The child's stare followed me through the day's labors. My hands bled against stone and iron, yet her pale face hovered at the edge of sight. Was she a phantom? Was she sent to remind me that I was still visible to someone, even if the world had marked me useless? I cannot say. But I know her silence spoke louder than the overseer's shouting, louder than the men's coughing and cursing. She had fixed me in her eyes as though pinning a moth to a board.
By nightfall, my body sagged into the straw cot, but my mind burned with her image. I felt myself splitting in two: the one who performed the tasks of the day, and the one who stood beside that barefoot child, clutching a broken doll. I asked myself if perhaps I, too, was nothing but a broken doll—a shape moved about by others, incapable of voicing my own design.
The barracks slept. I lay awake, and the voice that now belongs to me whispered through the silence:
"I am not invisible. I am not gone. They may strip me of name and rank, they may brand me a vagrant, a thief, a criminal without worth, but I still walk, I still breathe. And if I still breathe, then I still suffer. And if I still suffer, then perhaps I still live. And if I still live—then what will I do with this living?"
I asked the dark for answers. It gave me none. Only the groans of weary men, the snoring, the endless scratching of vermin in the walls. Yet I felt within me the faintest ember of defiance. Not rebellion, not yet—that requires hope. I speak only of the refusal to vanish.
The next morning, the child was not there. The alley was empty, the frost untouched. Yet her absence was louder than her presence had been. Each street we crossed seemed haunted by her ghost. I longed to see her again, if only to prove I had not dreamt her. And in that longing, I understood something terrible: I was capable of attachment still. Capable of hunger—not the hunger of the stomach, but the hunger of recognition. I wanted to be seen. To be acknowledged, even if only by the stare of a child.
Do you see the cruelty of it? I, who had been declared useless, who had been erased in the ledgers of society, still longed for the smallest confirmation that I had not yet disappeared entirely. My longing was a wound, and it widened with every passing day.
They put us to work in the quarries. Stone after stone, block after block, as though we were reshaping the earth only to bury ourselves beneath it. I carried, I lifted, I sweated, I bled. But all the while I whispered to myself, whispering in the rhythm of the stones:
"I still. I still. I still."
The words became my mantra. At first they meant nothing but survival. I still breathe. I still move. But soon they began to twist, to gather weight. I still remember. I still curse. I still wait. And perhaps, perhaps, I still will act.
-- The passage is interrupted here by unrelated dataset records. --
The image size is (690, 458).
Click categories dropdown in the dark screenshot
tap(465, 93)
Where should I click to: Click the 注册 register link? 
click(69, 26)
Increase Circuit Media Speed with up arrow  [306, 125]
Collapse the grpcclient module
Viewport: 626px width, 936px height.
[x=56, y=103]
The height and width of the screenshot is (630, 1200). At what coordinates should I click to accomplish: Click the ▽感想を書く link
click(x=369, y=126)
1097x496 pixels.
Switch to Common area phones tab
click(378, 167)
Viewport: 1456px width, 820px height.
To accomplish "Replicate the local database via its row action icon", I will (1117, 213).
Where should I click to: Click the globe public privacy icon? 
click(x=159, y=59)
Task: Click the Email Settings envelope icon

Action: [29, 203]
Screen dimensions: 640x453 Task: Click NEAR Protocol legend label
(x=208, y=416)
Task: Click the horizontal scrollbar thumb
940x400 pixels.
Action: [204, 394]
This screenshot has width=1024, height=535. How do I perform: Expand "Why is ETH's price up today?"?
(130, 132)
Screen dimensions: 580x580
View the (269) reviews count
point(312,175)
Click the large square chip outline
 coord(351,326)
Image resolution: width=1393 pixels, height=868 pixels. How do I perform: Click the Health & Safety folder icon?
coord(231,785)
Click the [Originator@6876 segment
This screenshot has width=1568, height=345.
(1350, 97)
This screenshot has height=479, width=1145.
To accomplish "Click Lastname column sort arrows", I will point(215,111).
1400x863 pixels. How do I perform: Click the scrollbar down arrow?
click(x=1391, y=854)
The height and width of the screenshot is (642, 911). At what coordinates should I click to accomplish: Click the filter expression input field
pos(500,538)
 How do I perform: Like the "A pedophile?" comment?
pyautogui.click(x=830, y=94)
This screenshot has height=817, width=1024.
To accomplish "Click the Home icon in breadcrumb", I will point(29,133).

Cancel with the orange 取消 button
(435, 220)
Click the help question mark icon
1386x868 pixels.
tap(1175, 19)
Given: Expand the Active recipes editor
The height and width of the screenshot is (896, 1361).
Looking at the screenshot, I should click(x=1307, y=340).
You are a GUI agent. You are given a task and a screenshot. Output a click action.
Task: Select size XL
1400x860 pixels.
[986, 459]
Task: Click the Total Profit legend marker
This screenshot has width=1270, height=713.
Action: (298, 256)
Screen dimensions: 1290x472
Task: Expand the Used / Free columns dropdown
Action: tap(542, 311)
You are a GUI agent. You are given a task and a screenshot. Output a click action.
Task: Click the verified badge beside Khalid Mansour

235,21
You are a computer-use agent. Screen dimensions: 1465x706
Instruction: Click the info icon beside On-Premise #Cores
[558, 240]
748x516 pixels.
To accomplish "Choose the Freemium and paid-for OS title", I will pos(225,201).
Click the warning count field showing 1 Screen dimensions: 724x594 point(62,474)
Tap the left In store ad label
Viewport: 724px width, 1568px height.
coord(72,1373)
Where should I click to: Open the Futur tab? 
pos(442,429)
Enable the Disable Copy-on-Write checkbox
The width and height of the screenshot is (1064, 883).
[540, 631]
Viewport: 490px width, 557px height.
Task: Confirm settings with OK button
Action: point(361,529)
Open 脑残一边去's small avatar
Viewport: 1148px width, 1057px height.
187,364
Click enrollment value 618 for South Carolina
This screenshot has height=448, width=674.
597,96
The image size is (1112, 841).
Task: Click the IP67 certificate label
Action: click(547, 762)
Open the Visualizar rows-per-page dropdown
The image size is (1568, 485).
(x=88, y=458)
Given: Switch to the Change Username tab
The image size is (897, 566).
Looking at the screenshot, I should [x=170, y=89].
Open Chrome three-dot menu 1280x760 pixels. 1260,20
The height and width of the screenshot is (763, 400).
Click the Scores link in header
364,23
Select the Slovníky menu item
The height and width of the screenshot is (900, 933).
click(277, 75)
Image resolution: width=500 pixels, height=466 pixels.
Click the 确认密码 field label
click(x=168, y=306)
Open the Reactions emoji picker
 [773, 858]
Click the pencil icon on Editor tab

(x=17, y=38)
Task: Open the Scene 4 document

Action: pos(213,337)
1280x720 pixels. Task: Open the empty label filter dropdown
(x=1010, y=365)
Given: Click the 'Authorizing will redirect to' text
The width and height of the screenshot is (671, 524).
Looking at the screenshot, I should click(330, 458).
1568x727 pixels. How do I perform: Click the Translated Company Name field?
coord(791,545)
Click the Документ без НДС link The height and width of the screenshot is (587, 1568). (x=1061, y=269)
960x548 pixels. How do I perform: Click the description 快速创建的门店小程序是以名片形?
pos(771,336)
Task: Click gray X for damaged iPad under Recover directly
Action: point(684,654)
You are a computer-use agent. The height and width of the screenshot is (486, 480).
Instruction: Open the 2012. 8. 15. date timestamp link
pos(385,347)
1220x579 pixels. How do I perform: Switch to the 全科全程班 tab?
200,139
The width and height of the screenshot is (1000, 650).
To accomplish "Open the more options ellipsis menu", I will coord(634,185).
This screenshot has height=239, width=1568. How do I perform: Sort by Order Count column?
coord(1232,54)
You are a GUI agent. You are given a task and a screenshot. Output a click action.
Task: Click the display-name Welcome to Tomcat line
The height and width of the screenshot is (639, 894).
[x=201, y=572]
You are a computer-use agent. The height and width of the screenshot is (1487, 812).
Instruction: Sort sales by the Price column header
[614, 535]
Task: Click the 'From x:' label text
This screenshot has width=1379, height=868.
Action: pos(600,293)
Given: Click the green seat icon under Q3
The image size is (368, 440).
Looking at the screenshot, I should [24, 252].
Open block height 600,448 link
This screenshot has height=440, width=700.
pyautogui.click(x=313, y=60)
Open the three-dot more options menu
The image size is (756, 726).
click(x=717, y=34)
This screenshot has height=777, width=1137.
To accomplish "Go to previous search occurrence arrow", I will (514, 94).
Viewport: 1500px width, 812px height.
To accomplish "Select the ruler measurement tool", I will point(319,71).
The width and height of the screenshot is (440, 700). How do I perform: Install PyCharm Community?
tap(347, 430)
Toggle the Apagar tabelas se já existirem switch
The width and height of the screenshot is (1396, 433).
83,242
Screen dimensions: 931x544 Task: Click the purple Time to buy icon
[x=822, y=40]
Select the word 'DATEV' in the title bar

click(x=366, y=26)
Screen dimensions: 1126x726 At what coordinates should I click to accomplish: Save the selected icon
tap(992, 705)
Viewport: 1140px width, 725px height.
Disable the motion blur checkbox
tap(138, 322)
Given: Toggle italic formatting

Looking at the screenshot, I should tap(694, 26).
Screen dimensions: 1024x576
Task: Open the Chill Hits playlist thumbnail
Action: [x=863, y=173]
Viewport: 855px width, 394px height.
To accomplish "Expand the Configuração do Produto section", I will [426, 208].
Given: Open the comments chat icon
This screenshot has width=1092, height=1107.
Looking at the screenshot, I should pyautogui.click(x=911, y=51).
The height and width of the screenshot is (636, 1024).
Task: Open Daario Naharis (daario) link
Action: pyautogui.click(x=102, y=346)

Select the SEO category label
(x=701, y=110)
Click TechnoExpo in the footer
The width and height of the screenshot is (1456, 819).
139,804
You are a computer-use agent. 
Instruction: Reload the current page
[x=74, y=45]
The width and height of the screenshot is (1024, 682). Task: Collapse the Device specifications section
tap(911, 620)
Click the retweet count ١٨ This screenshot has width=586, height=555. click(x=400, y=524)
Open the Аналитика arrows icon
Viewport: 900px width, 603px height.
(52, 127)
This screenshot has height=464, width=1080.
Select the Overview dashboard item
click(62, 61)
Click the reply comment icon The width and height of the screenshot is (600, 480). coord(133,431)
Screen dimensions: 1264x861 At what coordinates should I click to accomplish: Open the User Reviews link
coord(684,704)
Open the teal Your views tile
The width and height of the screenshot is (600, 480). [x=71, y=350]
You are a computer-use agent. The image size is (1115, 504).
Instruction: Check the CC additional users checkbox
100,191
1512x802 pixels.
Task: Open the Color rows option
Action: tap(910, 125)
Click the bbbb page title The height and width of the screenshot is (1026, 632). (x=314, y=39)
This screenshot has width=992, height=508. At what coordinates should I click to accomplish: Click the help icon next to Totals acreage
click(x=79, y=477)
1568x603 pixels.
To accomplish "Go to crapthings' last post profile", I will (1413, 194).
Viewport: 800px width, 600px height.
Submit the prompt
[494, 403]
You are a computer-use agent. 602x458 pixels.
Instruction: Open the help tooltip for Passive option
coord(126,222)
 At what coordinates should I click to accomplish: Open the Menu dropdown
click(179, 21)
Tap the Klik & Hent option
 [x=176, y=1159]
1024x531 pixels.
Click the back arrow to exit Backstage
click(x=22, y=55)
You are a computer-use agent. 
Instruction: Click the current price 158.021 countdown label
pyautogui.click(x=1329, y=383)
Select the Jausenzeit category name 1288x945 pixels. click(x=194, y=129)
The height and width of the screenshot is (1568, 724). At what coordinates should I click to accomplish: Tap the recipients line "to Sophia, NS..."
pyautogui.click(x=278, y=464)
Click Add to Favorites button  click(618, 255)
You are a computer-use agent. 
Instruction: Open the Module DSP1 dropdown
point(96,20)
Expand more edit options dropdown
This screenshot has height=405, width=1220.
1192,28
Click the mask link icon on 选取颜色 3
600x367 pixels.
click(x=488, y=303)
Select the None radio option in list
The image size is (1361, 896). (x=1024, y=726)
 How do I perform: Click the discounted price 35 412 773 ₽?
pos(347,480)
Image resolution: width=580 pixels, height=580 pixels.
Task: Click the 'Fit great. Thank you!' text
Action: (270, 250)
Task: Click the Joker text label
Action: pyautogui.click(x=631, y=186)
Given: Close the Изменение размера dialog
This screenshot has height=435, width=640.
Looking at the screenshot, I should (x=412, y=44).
I write this now, though there is no paper, no ink. My writing is in the rhythm of my steps, in the scars on my palms, in the hunger in my belly. Every mark upon me is a sentence, every bruise a paragraph. And I know one day someone may read this body and understand the story I could not otherwise tell.
The overseers do not know that I speak to myself this way. If they did, they would beat it out of me. They cannot abide a man who carries within him a world they cannot touch. They want us hollow. They want us empty shells. But I am not hollow. Not yet.
At night, when the men groan and shift in their cots, I imagine I hear the child's voice. She has never spoken, yet in my dreams she whispers: *You are still.* I wake trembling, unable to decide if this voice is my salvation or my damnation. For to be still is to endure, but it is also to rot, unmoving, waiting for decay.
Do you understand? My crime was not theft, not truly. My crime was persistence. My crime was existing after they had decreed I should not. And so they call me criminal, vagrant, vermin. Yet in truth, I am only guilty of refusing disappearance.
The nights grow colder. Frost creeps into my bones. And yet I hold the words tighter than ever:
"I still."
It is not yet rebellion. It is not yet hope. But it is the seed of something that cannot be entirely erased.